Available data Block Start
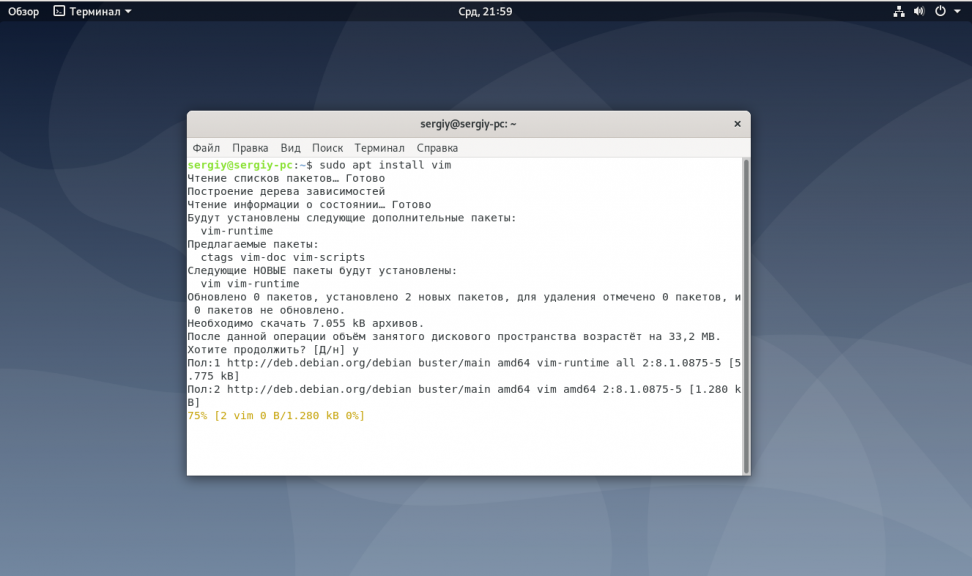The width and height of the screenshot is (972, 576).
Task: Click the terminal icon in the top bar
Action: (59, 11)
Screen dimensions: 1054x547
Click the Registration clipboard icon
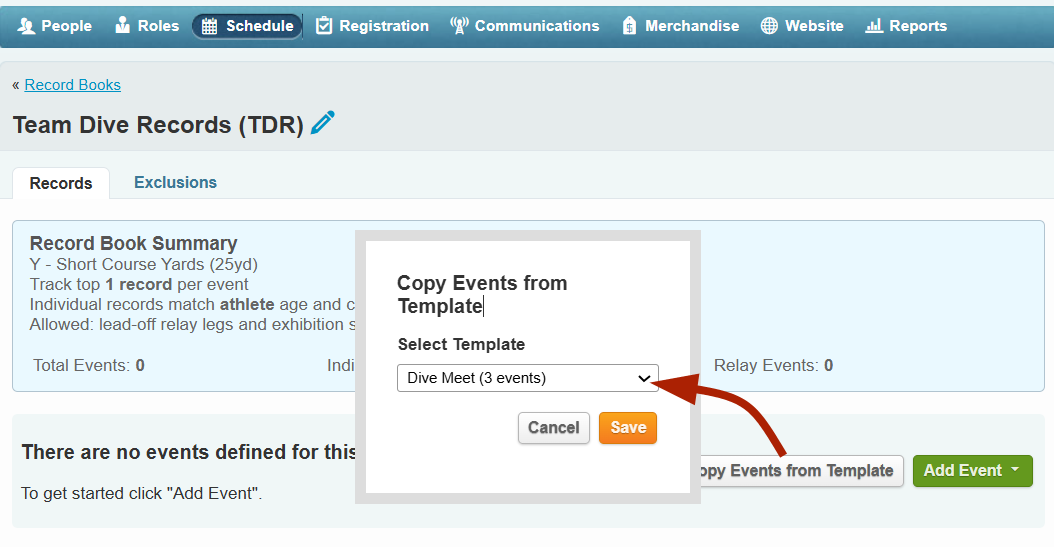[324, 26]
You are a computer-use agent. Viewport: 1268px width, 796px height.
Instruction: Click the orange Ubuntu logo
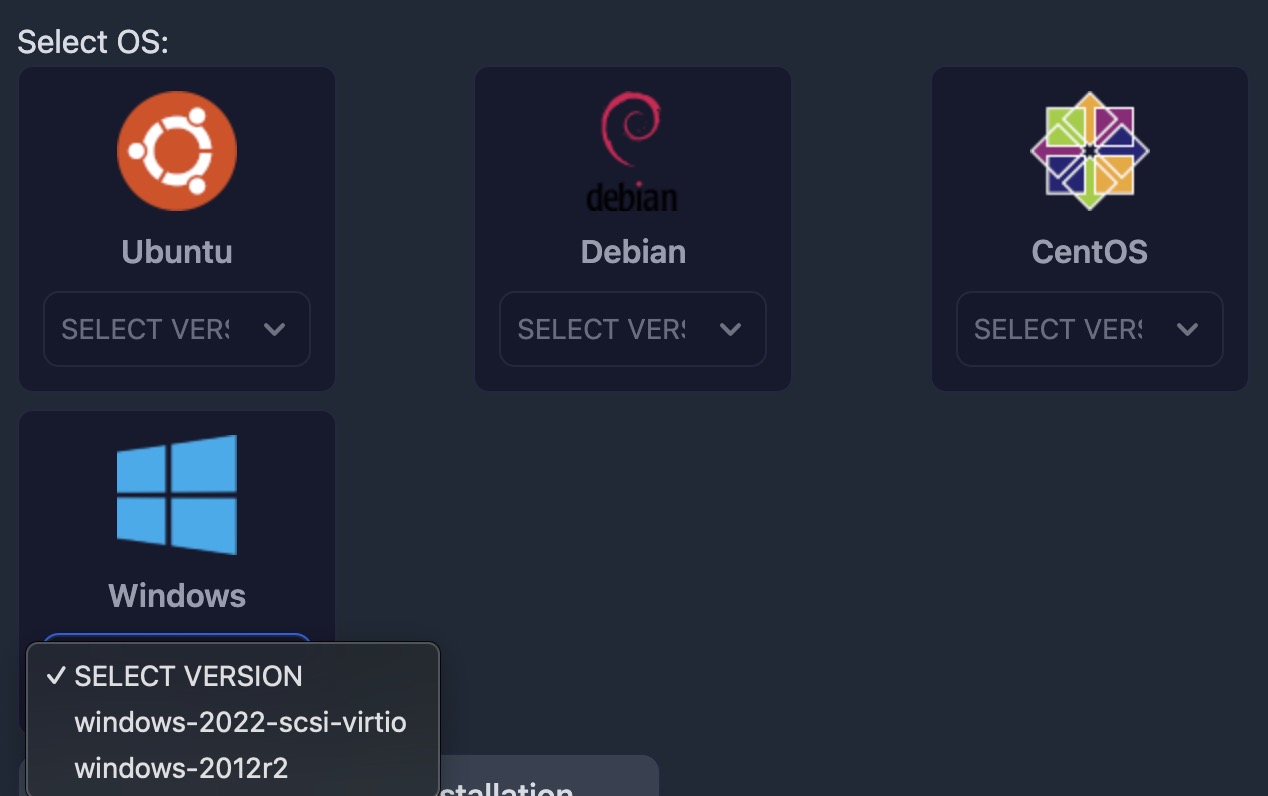coord(177,151)
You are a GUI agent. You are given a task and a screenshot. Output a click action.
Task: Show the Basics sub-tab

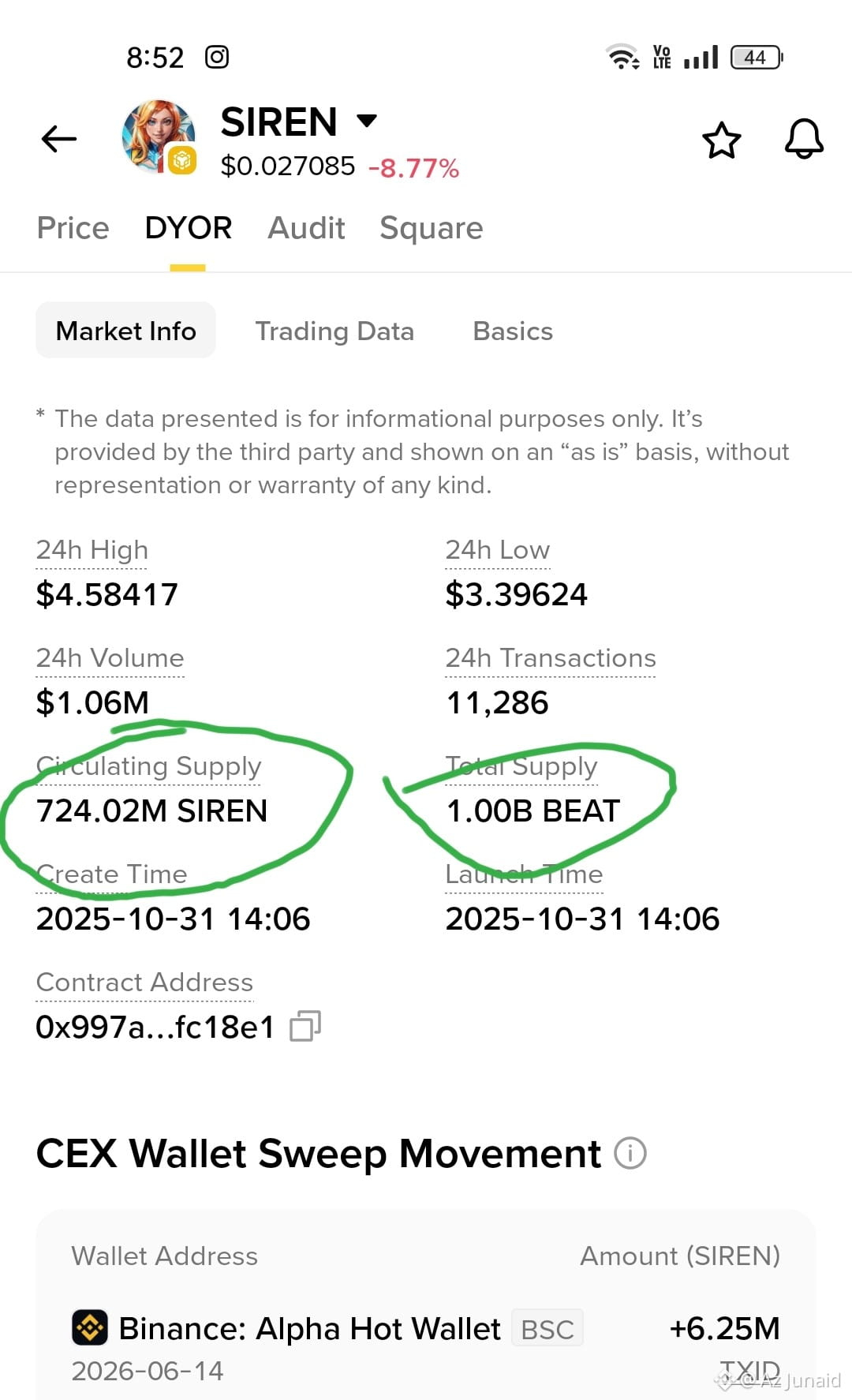(513, 331)
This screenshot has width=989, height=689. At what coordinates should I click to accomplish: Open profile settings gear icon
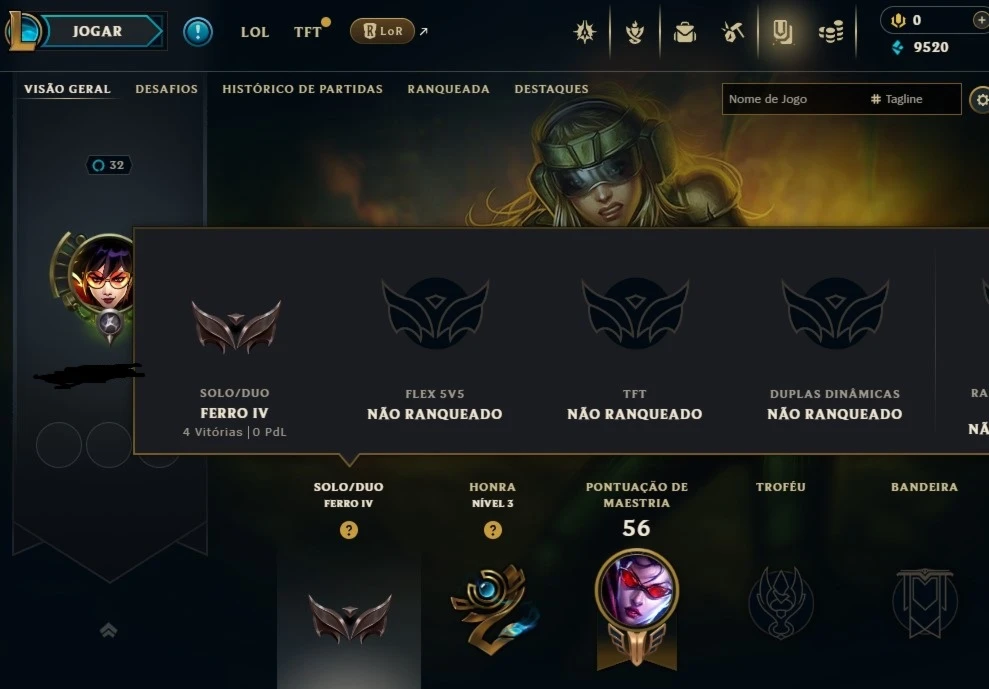[980, 99]
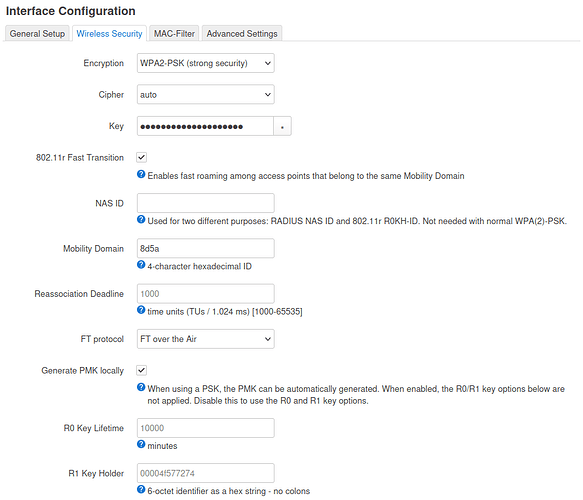Go to the Advanced Settings tab

[x=242, y=33]
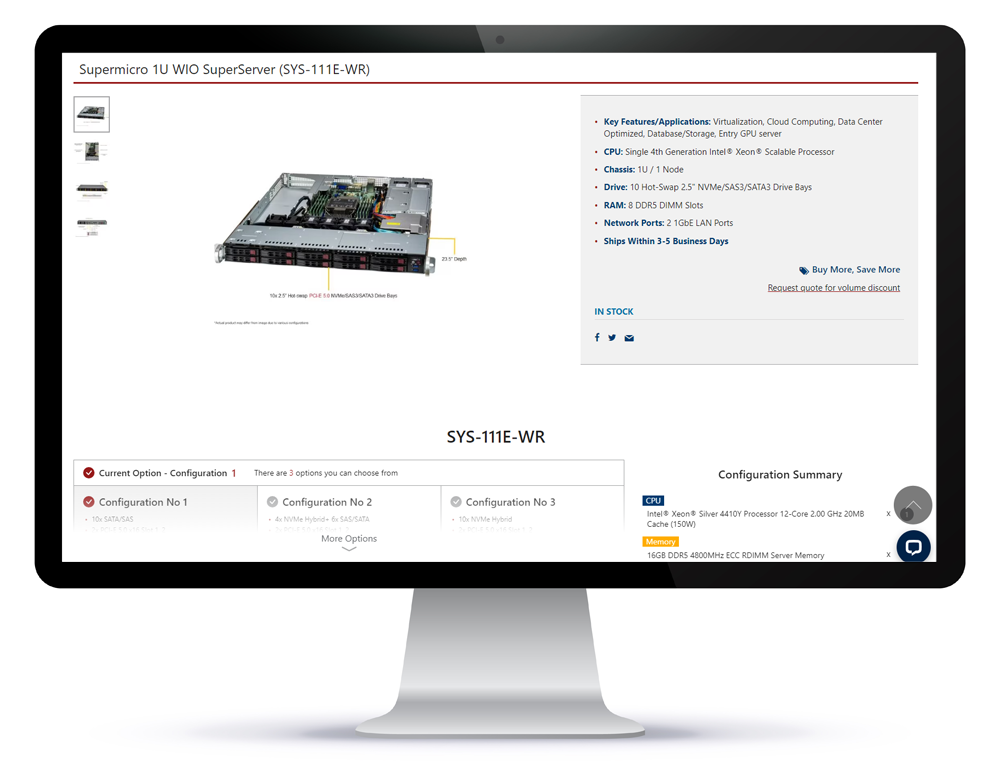Click the price tag icon beside Buy More
The width and height of the screenshot is (1000, 781).
(x=803, y=268)

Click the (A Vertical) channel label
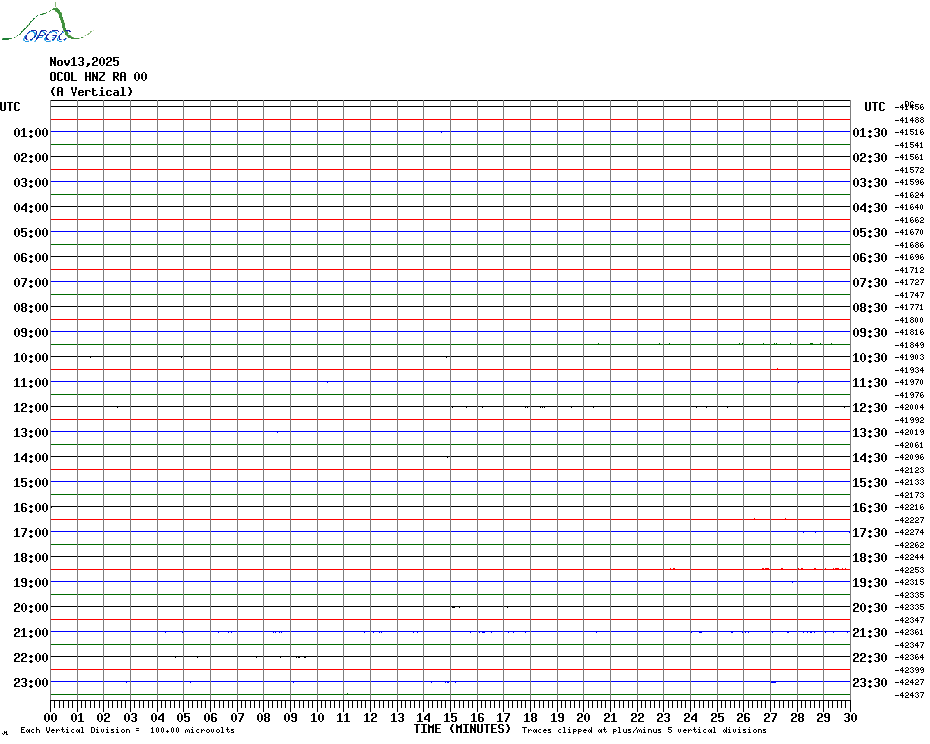pos(91,92)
Available data Block End
### Directions
Output nothing but the lines from the line with "Click the Registration clipboard icon" through the last line of the material above, please, word for word and without the pictures.

### Exercise answer
Click the Registration clipboard icon
[324, 26]
You are a computer-use agent. Viewport: 1268px width, 796px height.
Instruction: Click the orange Ubuntu logo
coord(177,151)
You are a GUI agent. You are given a task and a screenshot. Output a click action.
Task: Show the Basics sub-tab

(513, 331)
This screenshot has width=989, height=689. At what coordinates should I click to accomplish: Open profile settings gear icon
[980, 99]
Go to the Advanced Settings tab

[x=242, y=33]
Click the price tag icon beside Buy More
The width and height of the screenshot is (1000, 781).
(x=803, y=268)

Click the (A Vertical) channel label
pos(91,92)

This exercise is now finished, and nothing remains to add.